Extract the text of each entry below exactly, leaving every image behind.
____ Supplied material
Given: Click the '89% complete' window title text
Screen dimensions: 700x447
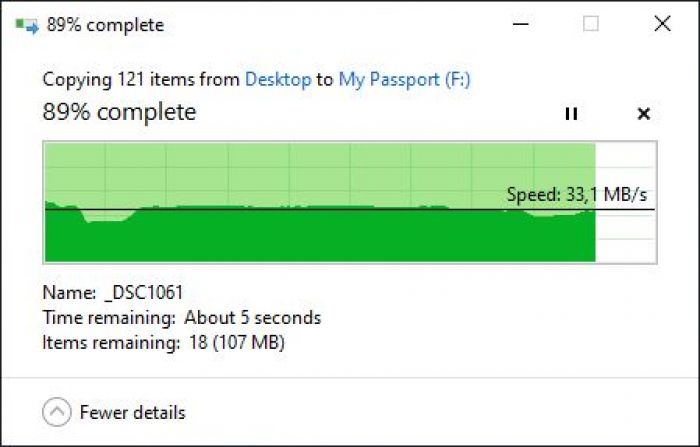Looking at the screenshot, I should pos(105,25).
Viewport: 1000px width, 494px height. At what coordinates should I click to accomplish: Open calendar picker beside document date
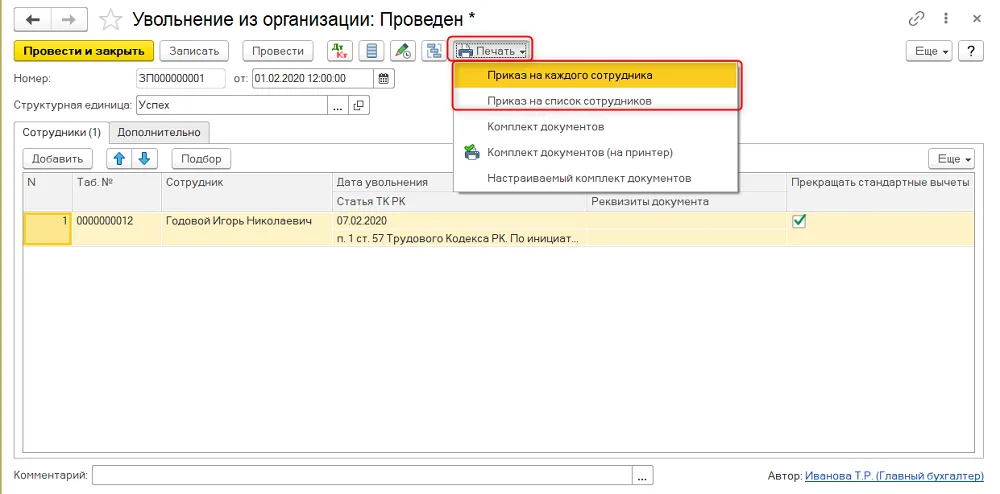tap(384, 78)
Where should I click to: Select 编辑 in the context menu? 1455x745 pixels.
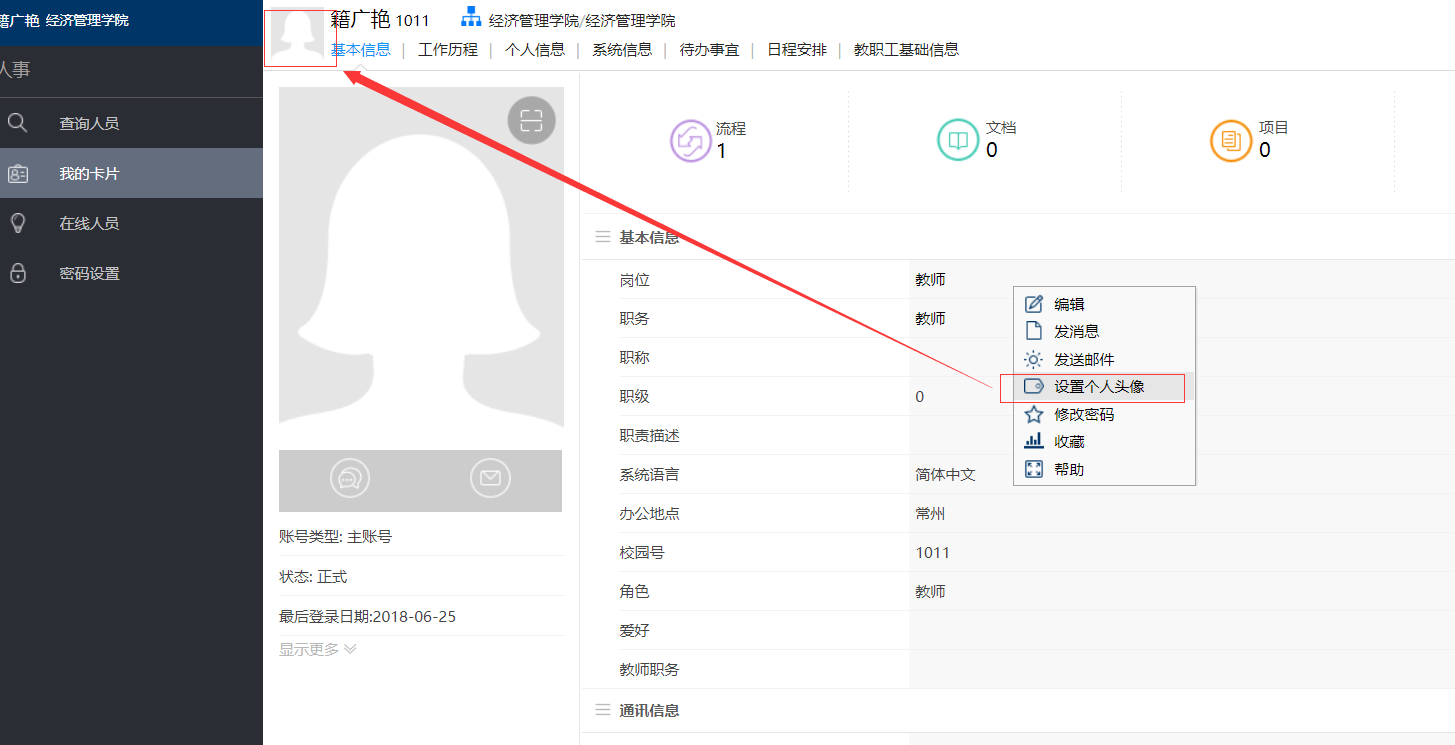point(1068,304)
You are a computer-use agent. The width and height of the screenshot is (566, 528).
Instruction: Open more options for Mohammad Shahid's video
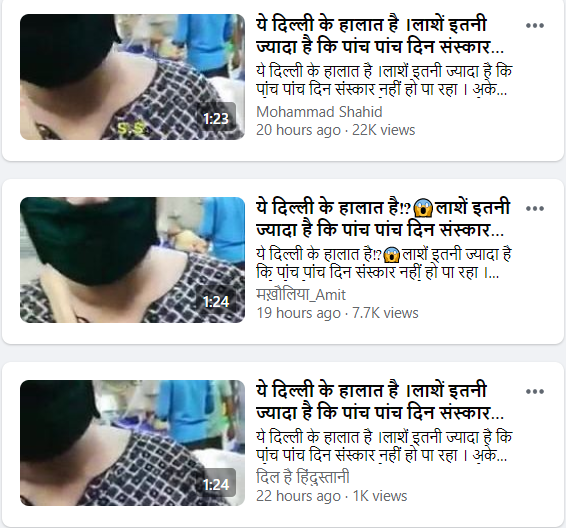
________
Output of the exercise -
Given: Click the '89% complete' window title text
Screen dimensions: 700x447
Looking at the screenshot, I should pos(105,25).
Viewport: 1000px width, 494px height. At what coordinates should I click to accomplish: Open calendar picker beside document date
tap(384, 78)
Where should I click to: Select 编辑 in the context menu? 1455x745 pixels.
point(1068,304)
You are a computer-use agent. The width and height of the screenshot is (566, 528).
Instruction: Open more options for Mohammad Shahid's video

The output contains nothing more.